→ **Problem**:
Turn each line of the entries into a string in a single JSON list, skipping blank lines and leaving the pictures out.

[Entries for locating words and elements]

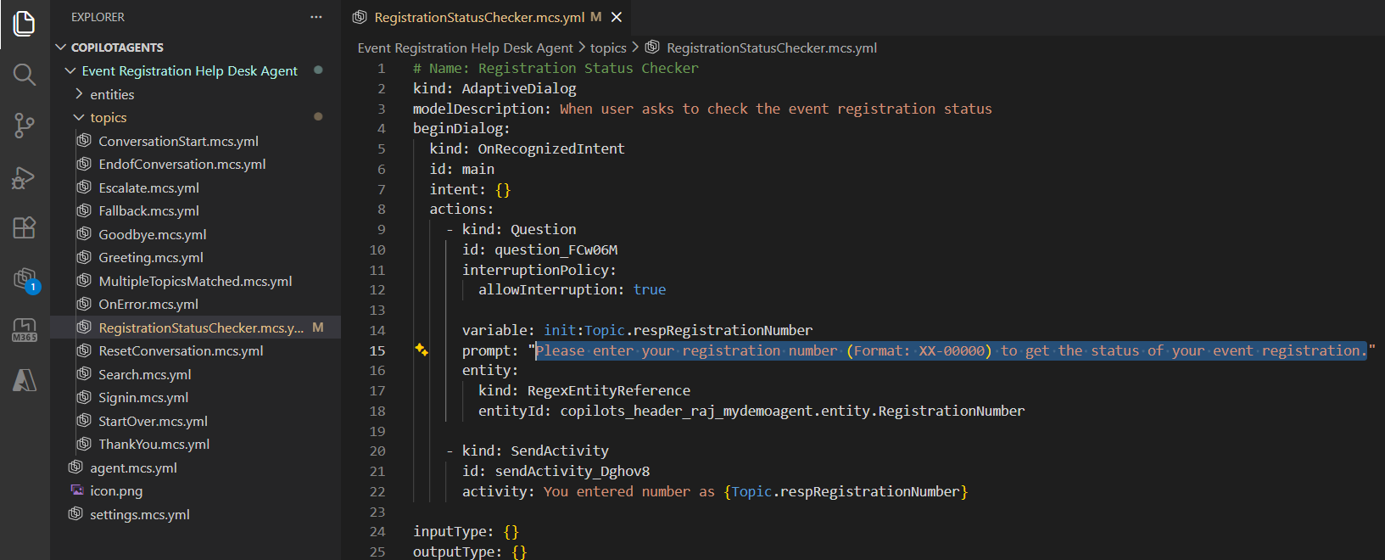This screenshot has height=560, width=1385.
Task: Open the Source Control view
Action: coord(25,126)
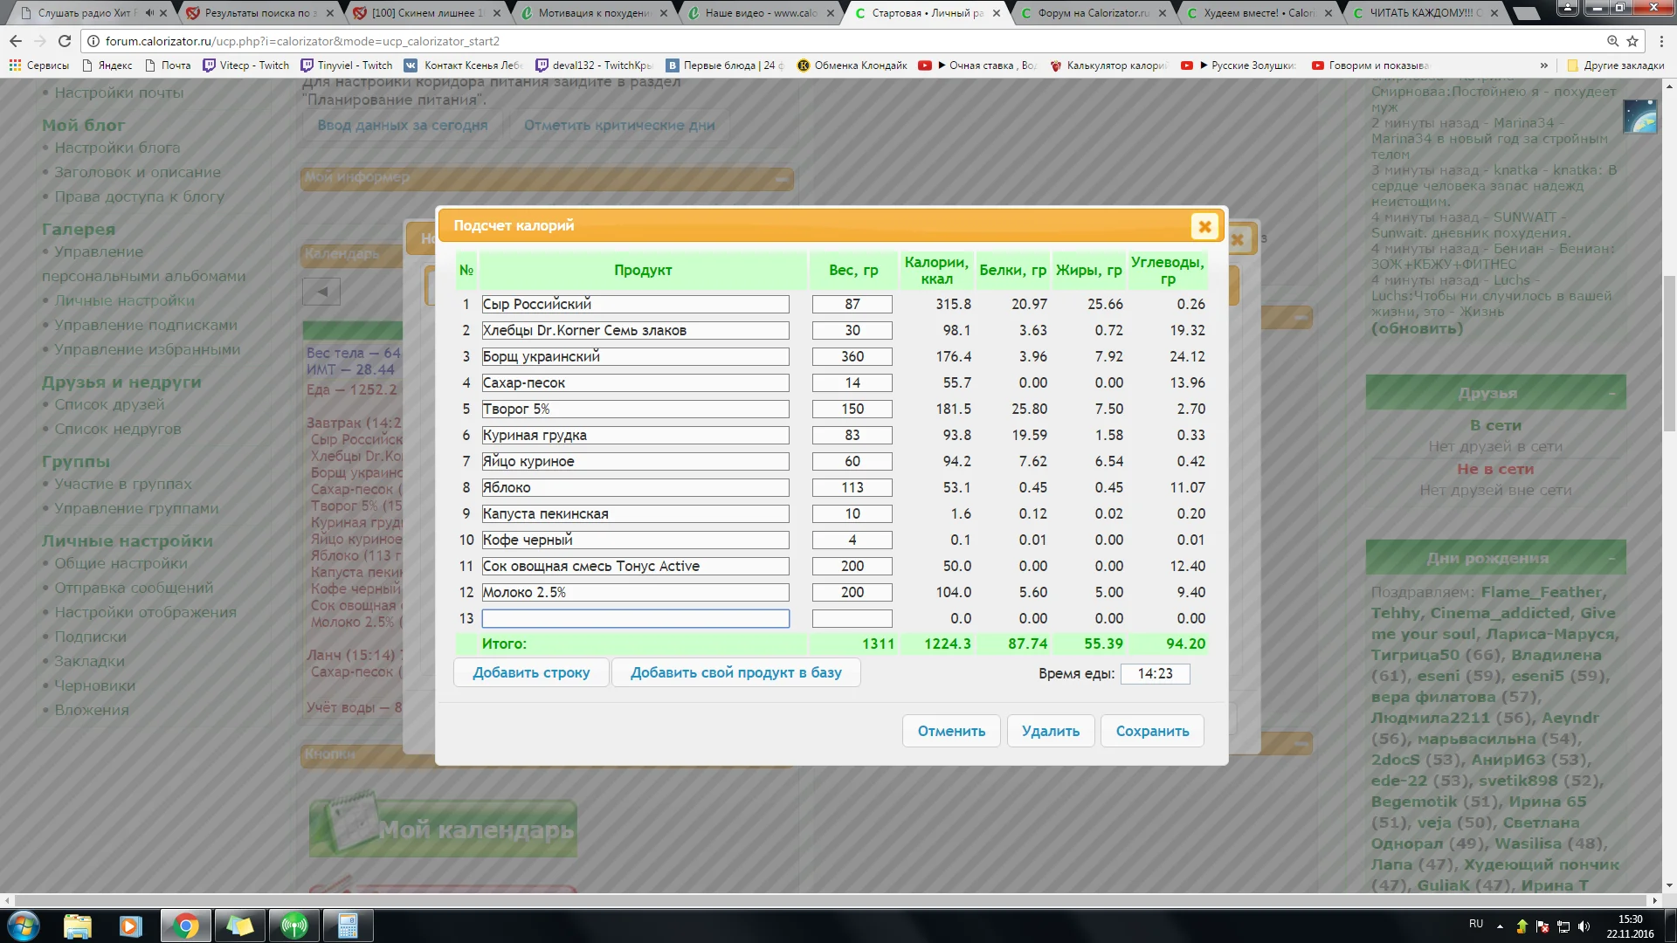The width and height of the screenshot is (1677, 943).
Task: Click the Мой календарь calendar graphic
Action: pyautogui.click(x=443, y=827)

→ **Solution to this problem**:
[
  "This screenshot has height=560, width=1385.",
  "Task: Open the Source Control view",
  "Action: coord(25,126)",
  "The width and height of the screenshot is (1677, 943).",
  "Task: Click the Мой календарь calendar graphic",
  "Action: pyautogui.click(x=443, y=827)"
]